GOAL OF THE EXERCISE: Starting at the line that contains "Distinguished Service Order (329, 1768)" in the listing below, write out every line word for word until you have written the line that contains "Tuscany (289, 928)".

--------------------

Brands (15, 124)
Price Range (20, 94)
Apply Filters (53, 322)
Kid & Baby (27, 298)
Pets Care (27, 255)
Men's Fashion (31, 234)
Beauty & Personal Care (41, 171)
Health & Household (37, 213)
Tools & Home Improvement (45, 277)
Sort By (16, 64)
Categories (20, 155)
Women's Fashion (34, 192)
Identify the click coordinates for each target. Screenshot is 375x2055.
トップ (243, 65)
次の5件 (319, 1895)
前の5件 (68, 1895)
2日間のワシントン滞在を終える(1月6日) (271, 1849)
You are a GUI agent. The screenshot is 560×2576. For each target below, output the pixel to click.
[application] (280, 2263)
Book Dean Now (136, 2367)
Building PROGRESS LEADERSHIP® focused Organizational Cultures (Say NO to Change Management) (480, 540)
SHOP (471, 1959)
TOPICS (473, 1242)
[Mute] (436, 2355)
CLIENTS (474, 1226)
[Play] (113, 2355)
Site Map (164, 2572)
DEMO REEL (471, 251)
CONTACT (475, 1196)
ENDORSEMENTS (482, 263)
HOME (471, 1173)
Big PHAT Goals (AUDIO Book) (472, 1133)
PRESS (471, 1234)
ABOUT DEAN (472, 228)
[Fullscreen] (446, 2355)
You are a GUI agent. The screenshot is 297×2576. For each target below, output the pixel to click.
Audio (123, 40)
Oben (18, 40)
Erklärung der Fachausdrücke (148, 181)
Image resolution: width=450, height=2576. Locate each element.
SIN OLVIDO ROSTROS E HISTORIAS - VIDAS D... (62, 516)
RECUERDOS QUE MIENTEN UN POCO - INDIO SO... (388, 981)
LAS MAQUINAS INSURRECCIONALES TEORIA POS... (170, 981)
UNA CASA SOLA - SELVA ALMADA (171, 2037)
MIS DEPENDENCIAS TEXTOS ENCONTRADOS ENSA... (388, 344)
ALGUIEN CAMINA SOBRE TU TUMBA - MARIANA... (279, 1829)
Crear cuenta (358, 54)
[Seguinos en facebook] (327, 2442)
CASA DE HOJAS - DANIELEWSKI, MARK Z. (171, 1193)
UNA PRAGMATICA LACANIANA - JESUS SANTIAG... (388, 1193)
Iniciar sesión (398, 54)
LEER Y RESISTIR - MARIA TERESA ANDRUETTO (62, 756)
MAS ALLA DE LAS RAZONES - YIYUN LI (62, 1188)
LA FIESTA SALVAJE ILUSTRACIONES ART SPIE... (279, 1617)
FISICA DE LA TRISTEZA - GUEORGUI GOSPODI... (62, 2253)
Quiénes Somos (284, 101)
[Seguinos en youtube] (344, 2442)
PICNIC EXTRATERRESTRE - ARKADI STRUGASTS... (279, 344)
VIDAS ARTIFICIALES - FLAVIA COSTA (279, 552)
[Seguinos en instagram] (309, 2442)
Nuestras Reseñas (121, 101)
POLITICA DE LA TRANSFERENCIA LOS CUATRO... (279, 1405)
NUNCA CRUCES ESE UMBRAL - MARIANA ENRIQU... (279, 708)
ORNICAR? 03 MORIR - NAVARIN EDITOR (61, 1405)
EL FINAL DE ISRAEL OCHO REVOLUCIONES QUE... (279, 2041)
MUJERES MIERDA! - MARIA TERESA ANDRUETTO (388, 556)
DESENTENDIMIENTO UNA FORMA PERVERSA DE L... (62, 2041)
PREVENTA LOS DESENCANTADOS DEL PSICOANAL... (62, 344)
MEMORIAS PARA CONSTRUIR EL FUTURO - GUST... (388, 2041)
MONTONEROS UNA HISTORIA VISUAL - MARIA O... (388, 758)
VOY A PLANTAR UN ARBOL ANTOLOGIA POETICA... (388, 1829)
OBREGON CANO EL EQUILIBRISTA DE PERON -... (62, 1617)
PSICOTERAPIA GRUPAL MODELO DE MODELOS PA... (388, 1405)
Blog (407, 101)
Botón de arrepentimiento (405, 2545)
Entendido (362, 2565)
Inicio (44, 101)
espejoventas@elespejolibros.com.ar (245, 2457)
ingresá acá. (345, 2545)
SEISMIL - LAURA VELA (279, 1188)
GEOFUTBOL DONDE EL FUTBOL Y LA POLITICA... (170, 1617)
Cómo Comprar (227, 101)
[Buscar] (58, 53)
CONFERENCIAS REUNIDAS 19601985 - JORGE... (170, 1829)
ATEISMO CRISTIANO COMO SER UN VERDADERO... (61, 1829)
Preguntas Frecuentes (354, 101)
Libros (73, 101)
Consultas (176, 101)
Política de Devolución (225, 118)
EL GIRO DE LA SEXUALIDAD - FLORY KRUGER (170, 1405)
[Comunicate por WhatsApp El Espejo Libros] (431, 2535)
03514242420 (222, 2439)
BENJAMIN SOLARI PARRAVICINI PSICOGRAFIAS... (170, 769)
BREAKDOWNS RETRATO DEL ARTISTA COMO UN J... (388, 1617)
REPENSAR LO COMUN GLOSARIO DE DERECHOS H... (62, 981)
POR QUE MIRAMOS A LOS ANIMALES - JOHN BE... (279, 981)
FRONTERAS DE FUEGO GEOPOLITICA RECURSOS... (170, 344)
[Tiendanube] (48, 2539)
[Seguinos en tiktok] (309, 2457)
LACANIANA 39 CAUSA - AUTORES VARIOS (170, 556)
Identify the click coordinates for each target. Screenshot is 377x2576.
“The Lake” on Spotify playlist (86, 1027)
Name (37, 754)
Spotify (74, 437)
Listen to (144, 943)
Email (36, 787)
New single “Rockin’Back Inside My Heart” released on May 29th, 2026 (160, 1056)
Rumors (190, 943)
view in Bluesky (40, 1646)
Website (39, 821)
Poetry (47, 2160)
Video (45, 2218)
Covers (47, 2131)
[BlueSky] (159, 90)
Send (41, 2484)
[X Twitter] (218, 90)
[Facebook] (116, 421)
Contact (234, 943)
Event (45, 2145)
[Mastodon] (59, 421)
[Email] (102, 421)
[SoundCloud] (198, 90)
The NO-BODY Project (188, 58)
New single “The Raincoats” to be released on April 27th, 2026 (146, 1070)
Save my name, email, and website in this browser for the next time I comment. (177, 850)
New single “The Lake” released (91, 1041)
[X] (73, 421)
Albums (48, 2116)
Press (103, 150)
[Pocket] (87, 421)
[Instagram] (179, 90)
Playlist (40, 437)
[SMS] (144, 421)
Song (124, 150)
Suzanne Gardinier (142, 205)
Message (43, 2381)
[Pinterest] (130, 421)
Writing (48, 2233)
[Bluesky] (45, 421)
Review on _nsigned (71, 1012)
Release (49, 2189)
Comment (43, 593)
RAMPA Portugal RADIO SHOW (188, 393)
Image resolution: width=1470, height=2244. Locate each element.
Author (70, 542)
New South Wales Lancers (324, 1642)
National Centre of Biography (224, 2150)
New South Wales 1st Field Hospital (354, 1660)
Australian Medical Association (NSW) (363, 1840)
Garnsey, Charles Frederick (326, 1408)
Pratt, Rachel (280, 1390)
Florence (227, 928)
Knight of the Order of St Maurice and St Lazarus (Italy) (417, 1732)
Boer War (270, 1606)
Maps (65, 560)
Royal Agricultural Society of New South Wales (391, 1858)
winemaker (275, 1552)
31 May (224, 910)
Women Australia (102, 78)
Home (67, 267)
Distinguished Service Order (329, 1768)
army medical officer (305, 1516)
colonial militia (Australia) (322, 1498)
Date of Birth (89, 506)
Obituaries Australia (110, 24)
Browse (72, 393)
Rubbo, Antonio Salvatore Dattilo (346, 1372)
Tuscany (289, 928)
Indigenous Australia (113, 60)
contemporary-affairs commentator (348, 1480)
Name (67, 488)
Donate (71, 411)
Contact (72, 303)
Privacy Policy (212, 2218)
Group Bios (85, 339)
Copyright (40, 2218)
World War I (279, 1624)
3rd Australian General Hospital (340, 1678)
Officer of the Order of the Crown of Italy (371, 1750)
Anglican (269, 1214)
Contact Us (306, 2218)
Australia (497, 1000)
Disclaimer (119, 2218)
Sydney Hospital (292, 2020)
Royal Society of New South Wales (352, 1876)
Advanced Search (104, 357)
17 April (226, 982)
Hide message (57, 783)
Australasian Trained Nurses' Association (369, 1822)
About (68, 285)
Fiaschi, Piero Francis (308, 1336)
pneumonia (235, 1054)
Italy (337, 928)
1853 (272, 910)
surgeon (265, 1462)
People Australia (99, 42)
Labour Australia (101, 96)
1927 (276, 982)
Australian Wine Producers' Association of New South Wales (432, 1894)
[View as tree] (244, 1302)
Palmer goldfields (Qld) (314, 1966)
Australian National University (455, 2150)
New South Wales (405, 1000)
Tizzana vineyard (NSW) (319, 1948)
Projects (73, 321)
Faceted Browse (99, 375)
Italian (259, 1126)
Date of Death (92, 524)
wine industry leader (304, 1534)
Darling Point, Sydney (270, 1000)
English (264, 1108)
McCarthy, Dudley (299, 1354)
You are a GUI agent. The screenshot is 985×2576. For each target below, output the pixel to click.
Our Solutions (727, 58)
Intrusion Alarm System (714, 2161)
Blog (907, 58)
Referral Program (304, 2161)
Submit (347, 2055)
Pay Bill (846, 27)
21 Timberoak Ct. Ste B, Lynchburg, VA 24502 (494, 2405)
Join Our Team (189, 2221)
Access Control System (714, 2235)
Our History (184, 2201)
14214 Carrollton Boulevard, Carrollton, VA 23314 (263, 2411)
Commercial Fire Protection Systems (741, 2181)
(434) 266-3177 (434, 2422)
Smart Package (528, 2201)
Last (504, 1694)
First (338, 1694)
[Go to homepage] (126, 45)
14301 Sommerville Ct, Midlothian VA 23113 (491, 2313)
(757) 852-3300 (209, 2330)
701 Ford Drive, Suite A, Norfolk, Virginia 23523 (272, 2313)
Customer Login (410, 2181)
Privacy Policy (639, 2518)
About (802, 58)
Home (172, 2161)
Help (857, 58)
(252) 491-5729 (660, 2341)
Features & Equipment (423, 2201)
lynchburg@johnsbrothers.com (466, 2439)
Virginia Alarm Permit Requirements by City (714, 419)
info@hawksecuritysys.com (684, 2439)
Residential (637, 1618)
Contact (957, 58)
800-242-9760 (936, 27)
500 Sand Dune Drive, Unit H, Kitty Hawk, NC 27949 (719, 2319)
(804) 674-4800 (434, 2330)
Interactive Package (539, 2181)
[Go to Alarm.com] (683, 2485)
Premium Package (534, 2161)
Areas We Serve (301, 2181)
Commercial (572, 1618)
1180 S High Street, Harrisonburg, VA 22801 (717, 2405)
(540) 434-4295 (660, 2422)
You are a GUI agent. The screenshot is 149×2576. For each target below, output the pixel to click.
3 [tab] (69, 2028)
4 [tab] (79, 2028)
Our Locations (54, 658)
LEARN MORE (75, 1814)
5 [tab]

--------------------

EXERCISE RESPONSE:
Distinguished Service Order (329, 1768)
army medical officer (305, 1516)
colonial militia (Australia) (322, 1498)
Date of Birth (89, 506)
Obituaries Australia (110, 24)
Browse (72, 393)
Rubbo, Antonio Salvatore Dattilo (346, 1372)
Tuscany (289, 928)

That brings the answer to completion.